> [About this exercise]:
Transcribe every line of the entries exactly.
···
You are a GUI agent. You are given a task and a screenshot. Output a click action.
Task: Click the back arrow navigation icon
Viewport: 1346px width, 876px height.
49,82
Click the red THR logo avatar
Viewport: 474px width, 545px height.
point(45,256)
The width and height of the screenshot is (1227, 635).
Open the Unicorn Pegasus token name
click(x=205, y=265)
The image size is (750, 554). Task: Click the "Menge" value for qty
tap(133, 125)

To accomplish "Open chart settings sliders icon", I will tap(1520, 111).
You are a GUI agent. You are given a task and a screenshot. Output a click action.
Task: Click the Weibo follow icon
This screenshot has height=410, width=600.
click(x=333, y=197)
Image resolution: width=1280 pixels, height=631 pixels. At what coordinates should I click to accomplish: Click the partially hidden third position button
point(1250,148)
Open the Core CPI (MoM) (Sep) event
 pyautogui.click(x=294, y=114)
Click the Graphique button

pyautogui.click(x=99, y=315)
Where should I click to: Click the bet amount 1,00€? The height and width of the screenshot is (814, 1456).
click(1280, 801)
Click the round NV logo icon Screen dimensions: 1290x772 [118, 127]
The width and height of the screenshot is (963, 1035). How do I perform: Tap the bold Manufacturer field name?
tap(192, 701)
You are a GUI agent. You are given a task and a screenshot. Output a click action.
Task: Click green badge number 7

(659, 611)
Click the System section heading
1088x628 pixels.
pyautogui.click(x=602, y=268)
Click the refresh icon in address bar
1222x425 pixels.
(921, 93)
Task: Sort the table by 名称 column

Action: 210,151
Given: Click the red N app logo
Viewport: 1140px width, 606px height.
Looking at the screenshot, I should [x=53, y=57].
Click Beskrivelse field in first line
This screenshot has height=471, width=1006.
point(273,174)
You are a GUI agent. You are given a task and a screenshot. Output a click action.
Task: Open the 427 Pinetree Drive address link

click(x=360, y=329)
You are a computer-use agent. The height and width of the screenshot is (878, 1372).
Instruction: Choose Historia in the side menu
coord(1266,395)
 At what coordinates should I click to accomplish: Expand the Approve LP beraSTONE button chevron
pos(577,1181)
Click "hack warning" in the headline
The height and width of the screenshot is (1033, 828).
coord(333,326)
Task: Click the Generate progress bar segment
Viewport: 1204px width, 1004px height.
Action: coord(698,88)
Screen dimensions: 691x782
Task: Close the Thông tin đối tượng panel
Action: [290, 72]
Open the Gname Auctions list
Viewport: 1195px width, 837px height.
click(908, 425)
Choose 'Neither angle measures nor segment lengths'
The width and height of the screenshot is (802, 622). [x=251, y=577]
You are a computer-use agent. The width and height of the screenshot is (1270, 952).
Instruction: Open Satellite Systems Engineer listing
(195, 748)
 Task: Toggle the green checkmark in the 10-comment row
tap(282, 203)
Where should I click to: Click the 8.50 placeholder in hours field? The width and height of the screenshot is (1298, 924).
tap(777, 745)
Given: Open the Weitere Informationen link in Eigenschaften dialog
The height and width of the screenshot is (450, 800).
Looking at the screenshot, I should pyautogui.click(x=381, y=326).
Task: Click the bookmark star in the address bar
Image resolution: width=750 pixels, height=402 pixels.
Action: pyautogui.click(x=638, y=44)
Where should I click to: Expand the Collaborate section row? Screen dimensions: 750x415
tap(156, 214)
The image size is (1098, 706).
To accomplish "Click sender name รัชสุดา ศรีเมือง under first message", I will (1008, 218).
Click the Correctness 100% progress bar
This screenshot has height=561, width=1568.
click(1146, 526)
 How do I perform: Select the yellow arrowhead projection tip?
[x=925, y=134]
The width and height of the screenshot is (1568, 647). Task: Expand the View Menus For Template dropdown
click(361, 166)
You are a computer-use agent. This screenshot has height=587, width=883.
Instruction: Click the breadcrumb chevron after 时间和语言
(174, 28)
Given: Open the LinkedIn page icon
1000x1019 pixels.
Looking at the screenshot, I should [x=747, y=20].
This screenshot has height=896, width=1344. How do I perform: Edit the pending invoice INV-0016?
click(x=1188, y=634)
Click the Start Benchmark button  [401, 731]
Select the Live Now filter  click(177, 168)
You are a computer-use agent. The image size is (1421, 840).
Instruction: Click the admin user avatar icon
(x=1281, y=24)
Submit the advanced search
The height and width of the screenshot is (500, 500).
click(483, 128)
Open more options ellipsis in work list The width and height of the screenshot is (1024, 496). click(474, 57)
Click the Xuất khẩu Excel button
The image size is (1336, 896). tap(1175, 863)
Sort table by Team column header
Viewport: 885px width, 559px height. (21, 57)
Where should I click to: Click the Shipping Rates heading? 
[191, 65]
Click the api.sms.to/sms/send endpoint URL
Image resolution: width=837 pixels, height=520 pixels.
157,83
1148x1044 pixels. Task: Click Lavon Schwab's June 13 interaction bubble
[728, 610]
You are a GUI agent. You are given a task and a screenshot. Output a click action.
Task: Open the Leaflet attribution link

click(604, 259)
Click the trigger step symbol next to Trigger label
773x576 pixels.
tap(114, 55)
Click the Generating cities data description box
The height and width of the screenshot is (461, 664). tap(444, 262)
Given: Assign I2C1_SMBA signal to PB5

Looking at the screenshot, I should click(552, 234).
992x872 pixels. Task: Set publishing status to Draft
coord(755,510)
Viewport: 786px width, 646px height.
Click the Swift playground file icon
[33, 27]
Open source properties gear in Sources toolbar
···
> [Answer section]:
You are a GUI agent. You are given a task and a screenshot. Output a click action.
Task: Click the back arrow navigation icon
Viewport: 1346px width, 876px height.
49,82
Click the red THR logo avatar
Viewport: 474px width, 545px height.
point(45,256)
The width and height of the screenshot is (1227, 635).
Open the Unicorn Pegasus token name
click(x=205, y=265)
The image size is (750, 554). Task: Click the "Menge" value for qty
tap(133, 125)

To accomplish "Open chart settings sliders icon", I will tap(1520, 111).
You are a GUI agent. You are given a task and a screenshot. Output a click action.
Task: Click the Weibo follow icon
This screenshot has height=410, width=600.
click(x=333, y=197)
Image resolution: width=1280 pixels, height=631 pixels. At what coordinates should I click to accomplish: Click the partially hidden third position button
point(1250,148)
Open the Core CPI (MoM) (Sep) event
 pyautogui.click(x=294, y=114)
Click the Graphique button

pyautogui.click(x=99, y=315)
Where should I click to: Click the bet amount 1,00€? The height and width of the screenshot is (814, 1456).
click(1280, 801)
Click the round NV logo icon Screen dimensions: 1290x772 [118, 127]
The width and height of the screenshot is (963, 1035). How do I perform: Tap the bold Manufacturer field name?
tap(192, 701)
You are a GUI agent. You are given a task and a screenshot. Output a click action.
Task: Click green badge number 7

(659, 611)
Click the System section heading
1088x628 pixels.
pyautogui.click(x=602, y=268)
Click the refresh icon in address bar
1222x425 pixels.
(921, 93)
Task: Sort the table by 名称 column

Action: 210,151
Given: Click the red N app logo
Viewport: 1140px width, 606px height.
Looking at the screenshot, I should [x=53, y=57].
Click Beskrivelse field in first line
This screenshot has height=471, width=1006.
point(273,174)
You are a GUI agent. You are given a task and a screenshot. Output a click action.
Task: Open the 427 Pinetree Drive address link

click(x=360, y=329)
You are a computer-use agent. The height and width of the screenshot is (878, 1372).
Instruction: Choose Historia in the side menu
coord(1266,395)
 At what coordinates should I click to accomplish: Expand the Approve LP beraSTONE button chevron
pos(577,1181)
Click "hack warning" in the headline
The height and width of the screenshot is (1033, 828).
coord(333,326)
Task: Click the Generate progress bar segment
Viewport: 1204px width, 1004px height.
Action: coord(698,88)
Screen dimensions: 691x782
Task: Close the Thông tin đối tượng panel
Action: [290, 72]
Open the Gname Auctions list
Viewport: 1195px width, 837px height.
click(908, 425)
Choose 'Neither angle measures nor segment lengths'
The width and height of the screenshot is (802, 622). [x=251, y=577]
You are a computer-use agent. The width and height of the screenshot is (1270, 952).
Instruction: Open Satellite Systems Engineer listing
(195, 748)
 Task: Toggle the green checkmark in the 10-comment row
tap(282, 203)
Where should I click to: Click the 8.50 placeholder in hours field? The width and height of the screenshot is (1298, 924).
tap(777, 745)
Given: Open the Weitere Informationen link in Eigenschaften dialog
The height and width of the screenshot is (450, 800).
Looking at the screenshot, I should pyautogui.click(x=381, y=326).
Task: Click the bookmark star in the address bar
Image resolution: width=750 pixels, height=402 pixels.
Action: pyautogui.click(x=638, y=44)
Where should I click to: Expand the Collaborate section row? Screen dimensions: 750x415
tap(156, 214)
The image size is (1098, 706).
To accomplish "Click sender name รัชสุดา ศรีเมือง under first message", I will (1008, 218).
Click the Correctness 100% progress bar
This screenshot has height=561, width=1568.
click(1146, 526)
 How do I perform: Select the yellow arrowhead projection tip?
[x=925, y=134]
The width and height of the screenshot is (1568, 647). Task: Expand the View Menus For Template dropdown
click(361, 166)
You are a computer-use agent. This screenshot has height=587, width=883.
Instruction: Click the breadcrumb chevron after 时间和语言
(174, 28)
Given: Open the LinkedIn page icon
1000x1019 pixels.
Looking at the screenshot, I should [x=747, y=20].
This screenshot has height=896, width=1344. How do I perform: Edit the pending invoice INV-0016?
click(x=1188, y=634)
Click the Start Benchmark button  [401, 731]
Select the Live Now filter  click(177, 168)
You are a computer-use agent. The image size is (1421, 840).
Instruction: Click the admin user avatar icon
(x=1281, y=24)
Submit the advanced search
The height and width of the screenshot is (500, 500).
click(483, 128)
Open more options ellipsis in work list The width and height of the screenshot is (1024, 496). click(474, 57)
Click the Xuất khẩu Excel button
The image size is (1336, 896). tap(1175, 863)
Sort table by Team column header
Viewport: 885px width, 559px height. (21, 57)
Where should I click to: Click the Shipping Rates heading? 
[191, 65]
Click the api.sms.to/sms/send endpoint URL
Image resolution: width=837 pixels, height=520 pixels.
157,83
1148x1044 pixels. Task: Click Lavon Schwab's June 13 interaction bubble
[728, 610]
You are a GUI agent. You are given a task and a screenshot. Output a click action.
Task: Open the Leaflet attribution link

click(604, 259)
Click the trigger step symbol next to Trigger label
773x576 pixels.
tap(114, 55)
Click the Generating cities data description box
The height and width of the screenshot is (461, 664). tap(444, 262)
Given: Assign I2C1_SMBA signal to PB5

Looking at the screenshot, I should click(552, 234).
992x872 pixels. Task: Set publishing status to Draft
coord(755,510)
Viewport: 786px width, 646px height.
Click the Swift playground file icon
[33, 27]
Open source properties gear in Sources toolbar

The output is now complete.